Solomon's advice is wonderful for the young person about to go out into the world. It would make a great graduation speech. But his advice is also valuable to those of us who are middle-aged (like me) or older. It's a part of human behavior to want others to like us and approve of us. God created us with a need for friendship. But we must choose our close friends wisely. They need to be people who will encourage us in moral and godly ways, not people who will tempt us to go down the wrong paths. The Apostle Paul would have agreed with everything King Solomon says in today's passage, for he said something similar, "Do not be misled: Bad company corrupts good character." (1 Corinthians 15:33) This doesn't mean we can't interact with unbelievers or include them in activities or show them the love of Christ. I have friends who aren't Christians; all of us probably do. The Bible is telling us to be careful of who we place in our inner circle of friends. What is the character of those closest to us? Can they be counted on to give godly advice? Do they follow legal and spiritual laws? Would they be concerned if they saw us going down the wrong path?
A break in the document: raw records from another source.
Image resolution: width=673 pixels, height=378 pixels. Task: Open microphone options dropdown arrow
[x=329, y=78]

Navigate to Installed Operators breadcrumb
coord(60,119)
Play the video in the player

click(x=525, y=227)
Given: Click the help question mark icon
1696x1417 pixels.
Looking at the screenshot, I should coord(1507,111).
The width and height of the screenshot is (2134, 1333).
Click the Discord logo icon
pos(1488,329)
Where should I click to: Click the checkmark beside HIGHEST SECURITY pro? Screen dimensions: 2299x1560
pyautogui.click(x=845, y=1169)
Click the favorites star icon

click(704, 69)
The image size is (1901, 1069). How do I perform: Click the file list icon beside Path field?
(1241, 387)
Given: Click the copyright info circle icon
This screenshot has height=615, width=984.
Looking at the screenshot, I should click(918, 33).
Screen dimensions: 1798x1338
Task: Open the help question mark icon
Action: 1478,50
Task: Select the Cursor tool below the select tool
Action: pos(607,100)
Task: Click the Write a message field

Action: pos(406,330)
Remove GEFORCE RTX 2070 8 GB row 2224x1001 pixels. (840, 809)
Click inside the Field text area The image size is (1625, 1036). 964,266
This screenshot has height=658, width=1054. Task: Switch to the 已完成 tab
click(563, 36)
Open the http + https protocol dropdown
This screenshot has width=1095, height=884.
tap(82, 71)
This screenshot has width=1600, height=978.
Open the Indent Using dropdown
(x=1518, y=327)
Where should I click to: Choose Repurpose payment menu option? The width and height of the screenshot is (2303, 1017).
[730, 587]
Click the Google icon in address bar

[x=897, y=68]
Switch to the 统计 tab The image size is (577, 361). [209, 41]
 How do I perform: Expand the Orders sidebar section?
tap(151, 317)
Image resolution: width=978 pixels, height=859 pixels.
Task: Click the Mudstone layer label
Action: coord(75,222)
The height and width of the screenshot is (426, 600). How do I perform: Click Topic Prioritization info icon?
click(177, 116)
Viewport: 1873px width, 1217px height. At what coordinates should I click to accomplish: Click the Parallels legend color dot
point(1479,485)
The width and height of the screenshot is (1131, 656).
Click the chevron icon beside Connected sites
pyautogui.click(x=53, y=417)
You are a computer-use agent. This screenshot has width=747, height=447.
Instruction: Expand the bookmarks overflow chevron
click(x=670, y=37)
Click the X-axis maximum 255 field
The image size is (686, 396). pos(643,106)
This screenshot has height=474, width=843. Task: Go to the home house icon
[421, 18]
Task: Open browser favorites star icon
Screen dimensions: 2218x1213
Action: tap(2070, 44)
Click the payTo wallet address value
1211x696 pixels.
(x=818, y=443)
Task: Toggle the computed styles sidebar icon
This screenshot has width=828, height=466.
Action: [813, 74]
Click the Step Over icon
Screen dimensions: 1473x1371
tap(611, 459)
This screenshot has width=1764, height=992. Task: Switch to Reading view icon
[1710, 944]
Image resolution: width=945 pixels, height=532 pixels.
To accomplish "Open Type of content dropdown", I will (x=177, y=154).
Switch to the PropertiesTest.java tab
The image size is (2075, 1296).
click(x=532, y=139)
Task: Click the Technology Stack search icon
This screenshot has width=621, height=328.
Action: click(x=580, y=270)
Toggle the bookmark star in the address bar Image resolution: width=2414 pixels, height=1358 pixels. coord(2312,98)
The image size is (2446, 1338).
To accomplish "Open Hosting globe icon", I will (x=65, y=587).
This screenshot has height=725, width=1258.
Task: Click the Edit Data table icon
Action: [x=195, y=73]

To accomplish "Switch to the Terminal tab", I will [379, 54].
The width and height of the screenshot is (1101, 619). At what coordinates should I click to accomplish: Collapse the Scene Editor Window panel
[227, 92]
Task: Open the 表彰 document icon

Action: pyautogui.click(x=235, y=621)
The Lord Jesus had a group of twelve fairly close friends, but His inner circle consisted of Peter, James, and John. These three men sometimes made mistakes because they were human, but from a moral and spiritual standpoint these three were the closest to having a heart like that of Jesus, so these were the three with which He spent the most time. He knew their hearts and that they had it in them to become such fierce spiritual warriors that they would be willing to die for their faith if it came to that. That's the kind of people we want in our inner circle! That's the kind of people who won't lead us in the wrong direction.